**DATA LISTING:**
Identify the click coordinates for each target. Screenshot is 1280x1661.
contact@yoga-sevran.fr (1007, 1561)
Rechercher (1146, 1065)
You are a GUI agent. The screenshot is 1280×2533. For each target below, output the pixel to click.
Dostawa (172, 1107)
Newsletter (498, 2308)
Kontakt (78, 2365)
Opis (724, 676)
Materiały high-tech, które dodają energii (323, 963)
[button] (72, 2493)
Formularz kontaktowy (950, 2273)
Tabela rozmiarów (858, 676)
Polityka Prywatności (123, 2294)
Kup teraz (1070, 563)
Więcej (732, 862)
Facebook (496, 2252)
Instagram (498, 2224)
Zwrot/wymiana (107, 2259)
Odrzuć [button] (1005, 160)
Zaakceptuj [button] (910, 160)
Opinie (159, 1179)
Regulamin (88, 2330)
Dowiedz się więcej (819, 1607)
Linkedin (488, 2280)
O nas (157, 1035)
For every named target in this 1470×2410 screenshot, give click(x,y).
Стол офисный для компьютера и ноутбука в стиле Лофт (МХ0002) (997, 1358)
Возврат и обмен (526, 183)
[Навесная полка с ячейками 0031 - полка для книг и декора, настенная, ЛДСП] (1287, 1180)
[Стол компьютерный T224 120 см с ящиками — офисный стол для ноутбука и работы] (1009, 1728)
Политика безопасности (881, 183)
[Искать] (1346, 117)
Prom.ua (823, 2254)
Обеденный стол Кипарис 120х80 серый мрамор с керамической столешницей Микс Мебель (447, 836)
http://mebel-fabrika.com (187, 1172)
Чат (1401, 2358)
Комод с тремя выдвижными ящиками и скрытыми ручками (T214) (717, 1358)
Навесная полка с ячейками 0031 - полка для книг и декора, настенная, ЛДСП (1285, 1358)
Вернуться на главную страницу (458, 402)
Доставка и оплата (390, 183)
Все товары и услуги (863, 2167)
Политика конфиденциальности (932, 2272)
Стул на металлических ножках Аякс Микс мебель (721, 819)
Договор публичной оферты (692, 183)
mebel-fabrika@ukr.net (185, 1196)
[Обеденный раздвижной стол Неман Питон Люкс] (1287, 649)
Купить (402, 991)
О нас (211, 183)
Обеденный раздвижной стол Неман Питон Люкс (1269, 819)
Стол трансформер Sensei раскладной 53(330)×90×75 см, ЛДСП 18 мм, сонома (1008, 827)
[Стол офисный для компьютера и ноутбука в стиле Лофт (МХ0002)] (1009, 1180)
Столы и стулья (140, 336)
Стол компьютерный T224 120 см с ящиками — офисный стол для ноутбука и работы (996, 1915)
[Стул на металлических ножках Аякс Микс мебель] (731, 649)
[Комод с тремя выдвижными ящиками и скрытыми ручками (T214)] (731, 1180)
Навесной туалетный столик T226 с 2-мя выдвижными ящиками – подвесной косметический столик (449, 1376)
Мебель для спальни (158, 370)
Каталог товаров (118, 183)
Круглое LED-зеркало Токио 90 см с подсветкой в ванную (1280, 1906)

**TASK REQUIREMENTS:**
In the entries above, find each line with the string "Люкс" and copy it.

**SOLUTION BELOW:**
[Обеденный раздвижной стол Неман Питон Люкс] (1287, 649)
Обеденный раздвижной стол Неман Питон Люкс (1269, 819)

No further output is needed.